* **Given request**: Copy out each line of the items below in which the word "should" appears.

* **Records for locating words and elements**:
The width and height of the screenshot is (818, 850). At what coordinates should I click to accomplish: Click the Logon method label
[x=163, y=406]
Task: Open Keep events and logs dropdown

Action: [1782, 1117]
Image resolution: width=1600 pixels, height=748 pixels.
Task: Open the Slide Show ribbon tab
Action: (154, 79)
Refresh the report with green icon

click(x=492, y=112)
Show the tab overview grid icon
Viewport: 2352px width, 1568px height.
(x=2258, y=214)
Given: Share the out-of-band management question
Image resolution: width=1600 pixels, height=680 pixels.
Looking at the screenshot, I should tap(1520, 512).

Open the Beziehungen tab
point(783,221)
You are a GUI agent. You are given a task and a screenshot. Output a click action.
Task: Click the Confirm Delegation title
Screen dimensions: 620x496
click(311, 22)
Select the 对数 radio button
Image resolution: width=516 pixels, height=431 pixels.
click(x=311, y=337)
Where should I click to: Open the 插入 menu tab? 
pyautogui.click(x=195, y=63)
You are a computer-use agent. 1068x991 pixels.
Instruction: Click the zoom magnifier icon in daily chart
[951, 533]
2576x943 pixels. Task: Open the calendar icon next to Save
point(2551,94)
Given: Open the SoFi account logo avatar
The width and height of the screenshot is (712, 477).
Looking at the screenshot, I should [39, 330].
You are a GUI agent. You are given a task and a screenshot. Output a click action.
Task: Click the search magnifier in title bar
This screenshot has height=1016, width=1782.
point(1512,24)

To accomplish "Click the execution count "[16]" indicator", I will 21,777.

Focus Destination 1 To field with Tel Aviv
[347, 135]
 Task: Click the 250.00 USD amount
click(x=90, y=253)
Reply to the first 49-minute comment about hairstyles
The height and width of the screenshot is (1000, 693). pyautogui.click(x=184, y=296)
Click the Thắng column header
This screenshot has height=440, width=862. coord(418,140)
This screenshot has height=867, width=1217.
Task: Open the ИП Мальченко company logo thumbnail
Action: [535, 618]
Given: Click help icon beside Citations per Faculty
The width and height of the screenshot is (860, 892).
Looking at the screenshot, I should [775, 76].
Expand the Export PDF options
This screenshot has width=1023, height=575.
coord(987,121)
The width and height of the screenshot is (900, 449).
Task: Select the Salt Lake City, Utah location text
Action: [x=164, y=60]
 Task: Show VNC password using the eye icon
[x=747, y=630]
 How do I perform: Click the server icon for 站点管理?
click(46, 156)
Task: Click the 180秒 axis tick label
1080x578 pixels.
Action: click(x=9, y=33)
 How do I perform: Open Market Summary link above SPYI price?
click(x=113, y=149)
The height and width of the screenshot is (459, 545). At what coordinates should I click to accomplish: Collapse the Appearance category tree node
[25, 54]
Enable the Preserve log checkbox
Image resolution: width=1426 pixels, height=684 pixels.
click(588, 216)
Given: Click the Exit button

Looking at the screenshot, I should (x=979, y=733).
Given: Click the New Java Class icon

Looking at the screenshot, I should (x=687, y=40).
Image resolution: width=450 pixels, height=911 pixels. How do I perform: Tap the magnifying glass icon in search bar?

* **Task answer**:
The width and height of the screenshot is (818, 850). At what coordinates should I click to accomplish: Click the Logon method label
Looking at the screenshot, I should tap(1520, 512).
Where should I click to: Open the 插入 menu tab? 
Looking at the screenshot, I should [39, 330].
Looking at the screenshot, I should [775, 76].
The height and width of the screenshot is (459, 545). At what coordinates should I click to accomplish: Collapse the Appearance category tree node
Looking at the screenshot, I should (x=979, y=733).
Looking at the screenshot, I should (x=687, y=40).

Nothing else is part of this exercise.